両手でホッカイロを挟んでしばらく両手をあたためていた瀧川さんが、手を握ったり開いたりして感覚を確かめてから、左手にホッカイロを握り直した。


かじかむような冷たさは和らいだらしい。


ペンを持った指先を見遣ると、爪はもう紫色をしていない。


……よかった。


書き留めの一番上に、「十三時 瀧川 胡麻ひとつ」と書き込まれる。


瀧川さんの字はくせが少なくて、相変わらず読みやすい。


「ありがとうございます。胡麻おひとつで承りました」


書き留めを受け取る。


……でも、瀧川さんが小倉じゃないなんて、ちょっと不思議な感じがする。


もちろんそんなことは言わなかったけれど、胡麻という見慣れない文字を見て少し瞬きしたのを、瀧川さんは聡く見取ったらしかった。


微笑んでつけ足してくれる。


「小倉が一番好きですが、稲やさんの胡麻も甘すぎなくて好きなんです」

「ありがとうございます。
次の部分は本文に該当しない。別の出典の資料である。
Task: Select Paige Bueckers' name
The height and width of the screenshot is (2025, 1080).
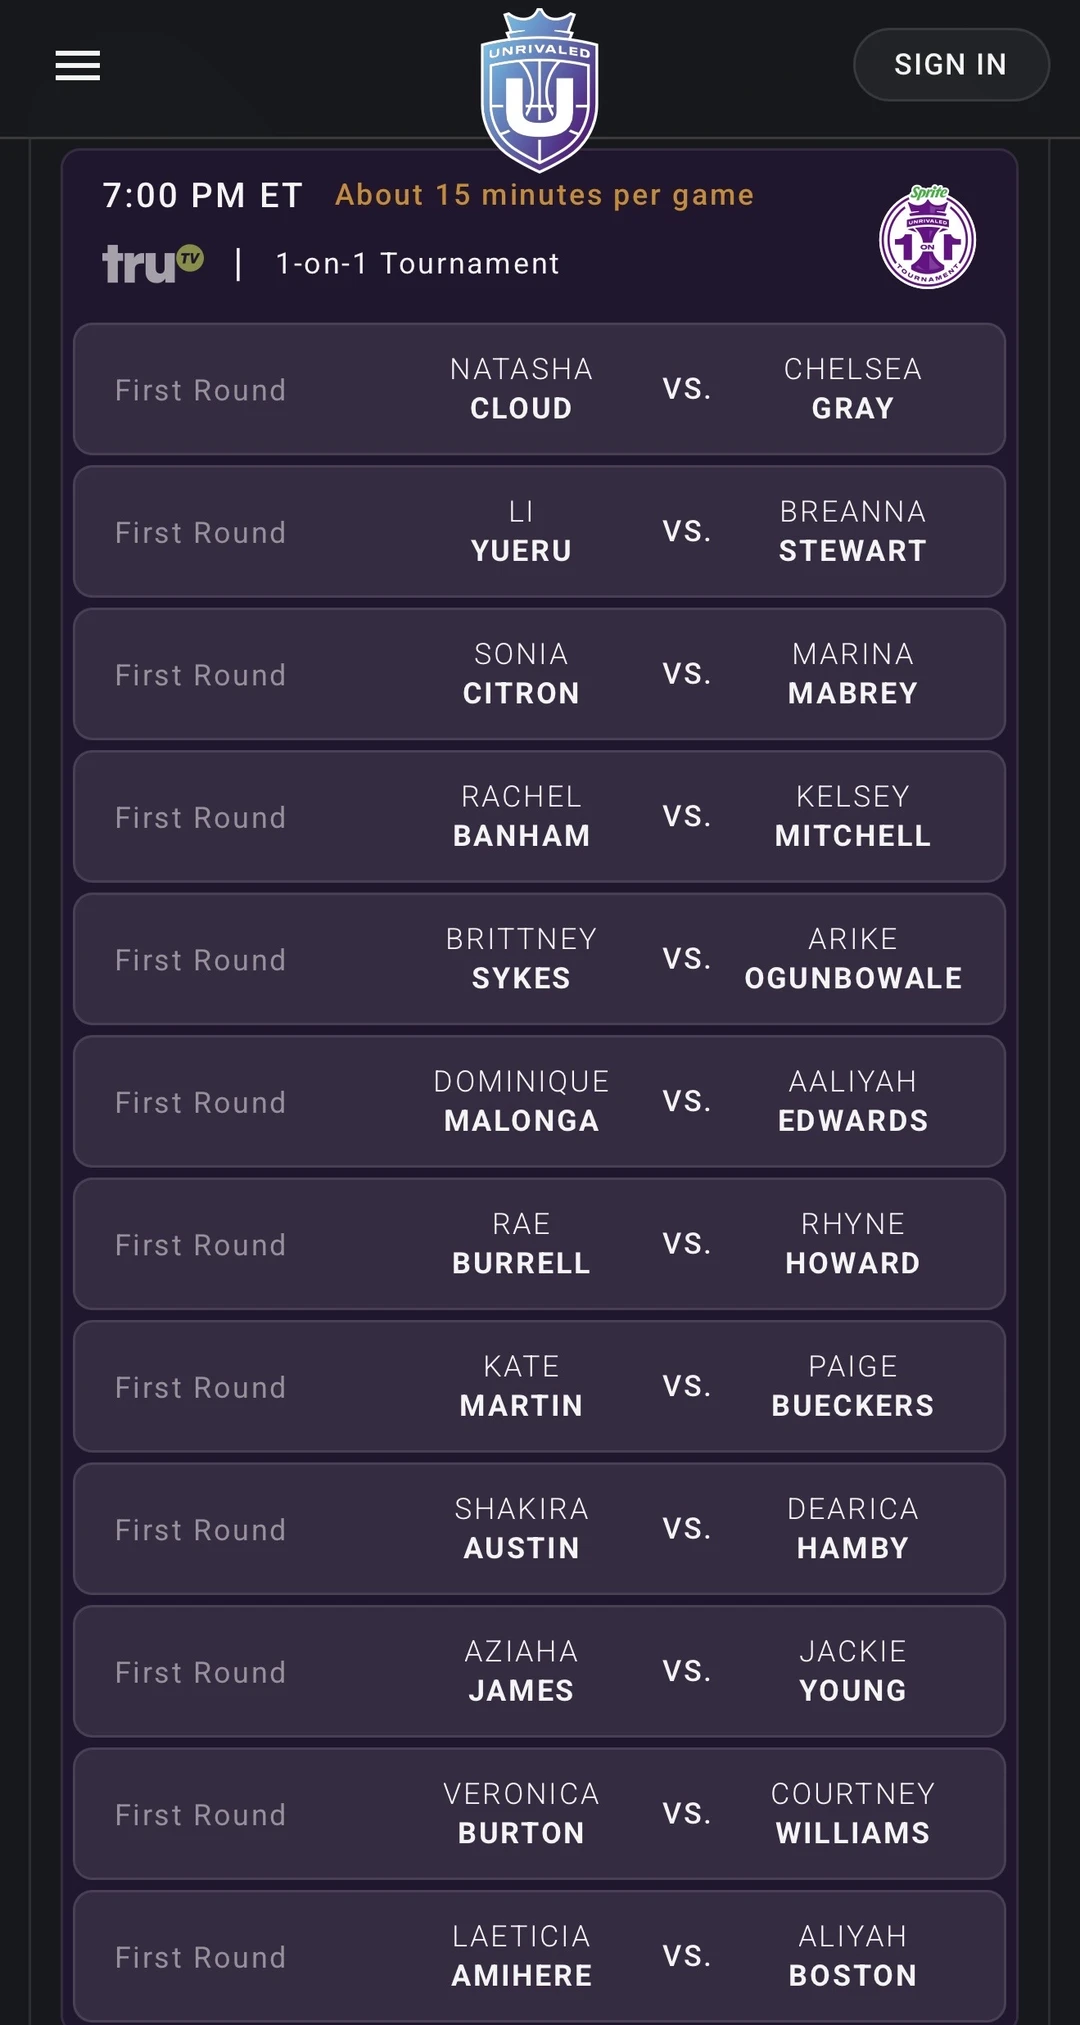Action: (852, 1386)
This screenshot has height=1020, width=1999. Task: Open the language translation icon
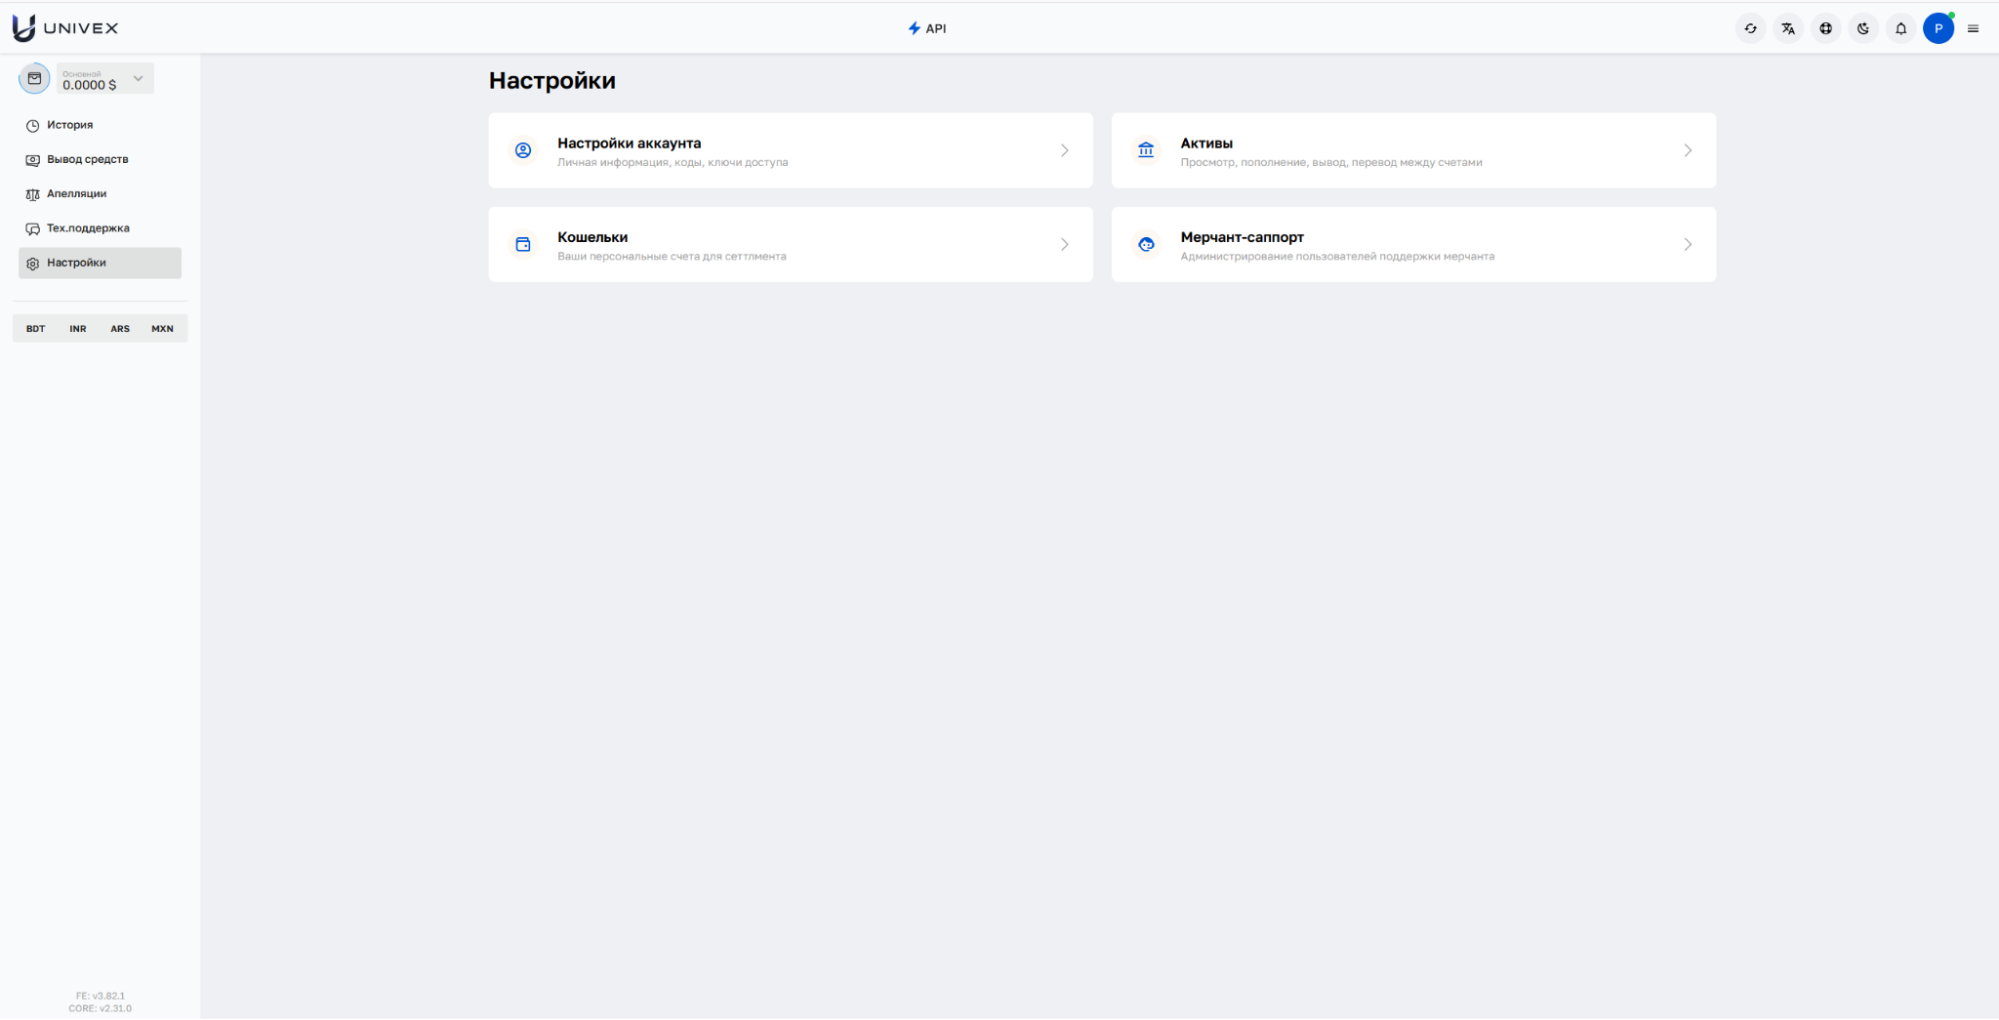(x=1788, y=29)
店主に申し伝えます」


瀧川さんは、甘すぎるものは好まない。


今まではそういう好みなんだなあくらいに思っていた。


でも、この前のたい焼きはお昼ご飯発言を鑑みるに、多分、あまりに甘いとご飯じゃなくておやつな気分になってしまうからじゃないかな。


プライベートのときなら、すごく甘いものでもたまに、季節のたい焼きを買うから。


瀧川さんが好んでよく食べる小倉は、ほっくり甘くて、ちゃんと小豆の優しい味がする。

お砂糖味のぎっしり重くて甘いあんこではない。


稲やさんでは大抵、お砂糖を控えめにして素材の味を活かす方針だから、甘すぎないものが好きな瀧川さんは稲やさんが好きなんだろうな。